Congresswoman Proposes Ban on Corporal Punishment in U.S. Schools as Some Schools Move to Reinstate It
(CNSNews.com) – Rep. Carolyn McCarthy (D-N.Y.) on Tuesday
introduced a bill to end corporal punishment in all public and private
schools that receive federal funding or services. But at least two
school districts, one in Tennessee and one in Texas, want to reinstate
corporal punishment on campuses described by one city councilman as “war
zones.”
“Twenty states still permit corporal punishment in public schools and
studies indicate that this type of discipline has a negative effect on
students,” McCarthy said in a statement released at a Capitol Hill press
conference.
“This legislation (the “Ending Corporal Punishment in Schools Act”)
amends the General Education Provisions Act so that no funds for
programs administered by the Department of Education shall be made
available to any educational agency or institution that has a policy or
practice which allows school personnel to inflict corporal punishment on
a student.”
But in at least two states the legislation may not find support.
The city schools in Memphis, Tenn., banned corporal punishment five
years ago. But School Board Commissioner Kenneth Whalum has introduced a
resolution to bring the practice back.
“Teachers, for several years now, have been increasingly agitated by the
lack of classroom discipline,” Whalum told Fox News last week. “It’s
out of hand, man.”
The teachers, “they are being abused,” Whalum said. “Teachers have been
hospitalized after getting attacked by middle schoolers. It’s a war
zone.”
In Temple, Texas, where corporal punishment was banned in schools, the
practice was brought back last May after parents demanded it and the
school board voted unanimously to do so.
“There were no consequences for kids,” Steve Wright, who runs a
construction business and is Temple’s school board president, was quoted
as saying by The Washington Post on April 16.
Wright said only one student had been paddled so far, but that the
city’s 14 schools have improved dramatically.
“The discipline problem is much better than it’s been in years,” Wright
said.
Corporal punishment is still legal in 20 states, including Tennessee and
Texas. Efforts to ban the practice have been ongoing, including
campaigns organized by the American Civil Liberties Union (ACLU).

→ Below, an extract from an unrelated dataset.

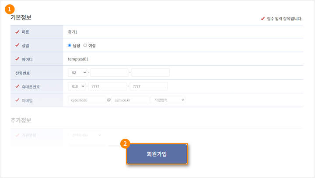Click the first 7777 mobile number field
Viewport: 315px width, 178px height.
[x=108, y=86]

The ACLU spearheaded efforts in support of McCarthy’s legislation to ban
corporal punishment, which the ACLU’s legislative counsel, Deborah
Vagins, called an “arcane practice.”
“It is stunning to think children in some states receive greater
protections against physical discipline in detention facilities than
they do in classrooms,” Vagins said at Tuesday’s press conference.
McCarthy cited data
she said was gathered by the U.S. Department of Education that
shows that minority and disabled children are disproportionately
punished.
A spokesman in the Office for
Civil Rights at the U.S. Department of Education told CNSNews.com
that the data are an estimate based on a survey of 6,000 schools for the
2005-2006 school year.
The numbers show that of the estimated 223,190 students who received
corporal punishment, 53.47 percent, or 119,339 were caucasian students.
An estimated 79,613 (or 35.67 percent) were black students, and 18,617
(or 8.34 percent) were Hispanic.
McCarthy’s bill would also establish a grant program for “school-wide
positive behavior supports,” which “use an evidence-based approach to
school discipline which allows schools to pro-actively target
potentially problematic behavior and develop approaches that can improve
school climate and academic outcomes by reducing school discipline
referrals,” according to the ACLU.
Rep. Bobby Scott (D-Va.) said at the press conference that corporal
punishment is a civil rights issue.
“The fact that schools are applying school discipline policies in a
discriminatory manner based on race, color, national origin, disability,
or gender constitutes a civil rights violation and is wrong,” Scott
said.
http://www.cnsnews.com/public/content/article.aspx?RsrcID=68734
Oh....I might get myself in a heap of shit with this one....but I think corporal punishment should be reinstated.
Not to be given out willy-nilly either....and the parents should be in approval of it also.
But...seriously....just talk to any teacher you know.....it might open your eyes.